Deathloop is a good video game and it makes my brain go “brrrrrrrrr.” Sadly, it also makes PS5s go “SCREEEEEEEEE,” whenever the game is loading. This is not ideal.
Deathloop has been one of the strangest and most anticipated releases of the year. Developed by Arkane Lyon and published by Bethesda (who are now owned by Microsoft), the game had an exclusive console launch on the PS5, despite, again, being developed by a Microsoft-owned studio. The time-looping, ability-laden first-person shooter is also notable for the intense reactions from press and audiences alike following its announcement. People have wanted this very weird and ambitious video game very badly for a long time. And so, it is in this climate of fiery anticipation which Deathloop releases, and inflicts one of the worst sounds I’ve ever heard a machine make. While the issue seems rare, some PS5s are screaming on every loading screen the game has. Reports of loading-screen audio problems are starting to pop up in a few forums, and on social media.
No one is totally sure why this is happening, but some Reddit users have theorized that the phenomenon is caused by “uncapped unlimited frame rates” on loading screens.
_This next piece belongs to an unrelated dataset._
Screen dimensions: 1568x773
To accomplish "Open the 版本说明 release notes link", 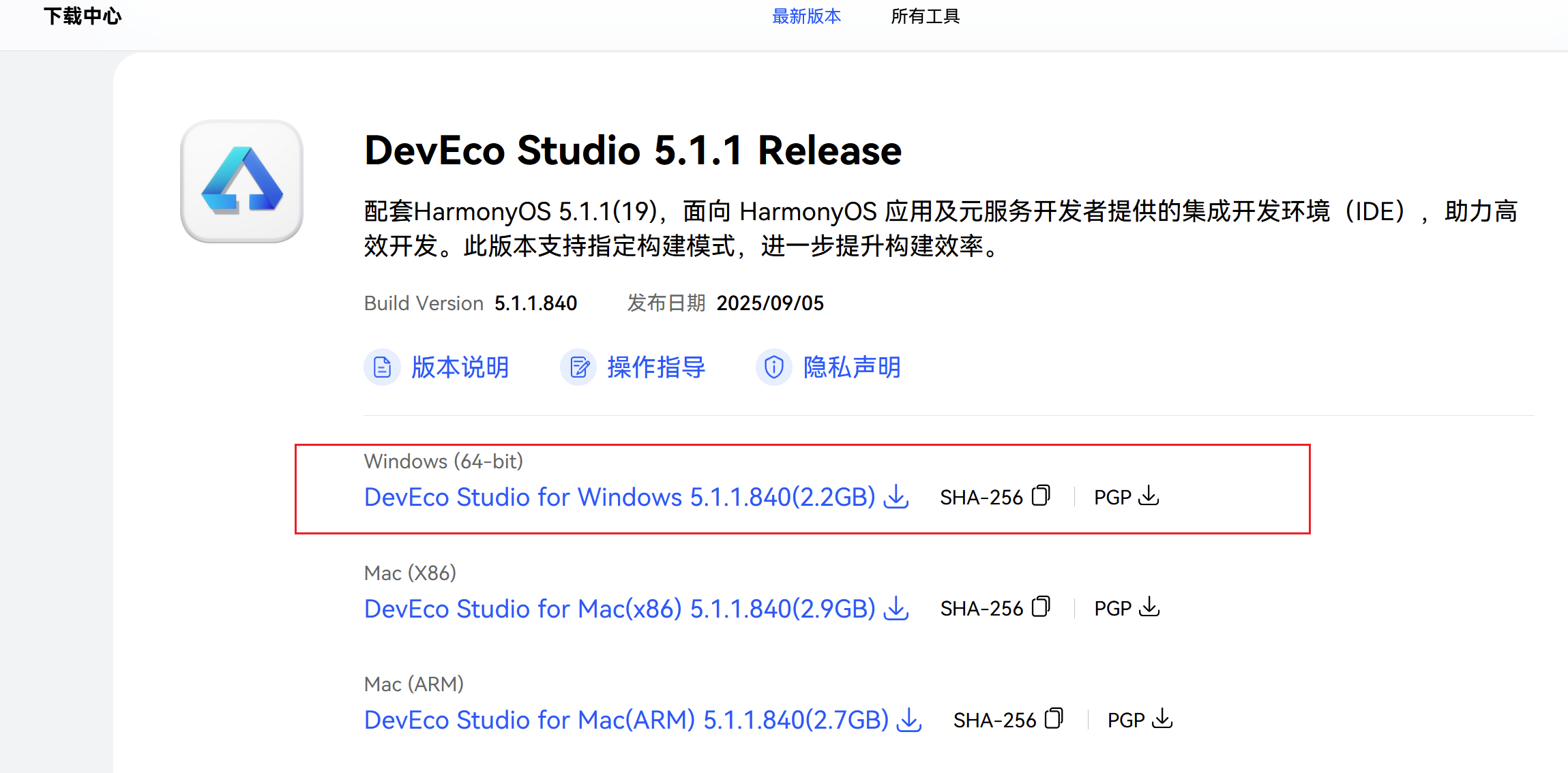I will [x=460, y=367].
This has happened before, most notably with Rainbow Six Siege. In Siege some players have shown their framerate jumping up to 999 frames per second during loading screens, putting extreme load on their GPUs. The frame rate then drops to a more reasonable 150 FPS once matches actually start. The solution has been to cap the game’s frame rate on a system level to avoid straining the GPU during loading screens. Sadly, PS5 Deathloop players do not have this option.
I tested this theory using my own PC build of the game (where the game has a whole other set of problems), and it seems sound. Disabling the system wide framerate cap I have set on my PC, and entering any Deathloop loading screen, sees the framerate skyrocket to 400+ frames per second, at which point my GPU starts shouting. Once I’ve managed to load in-game, the frame rate drops to a more sensible 60-80 FPS and the shouting abates. Re-enabling my precious framerate cap sees much more reasonable frame rates on loading screens, and a happy GPU.
While some users aren’t too concerned about the sound, on account of it only lasting a few seconds and not being a problem anywhere else, I think that the peace of mind provided by your console not making a new and terrible noise is well worth the effort of fixing.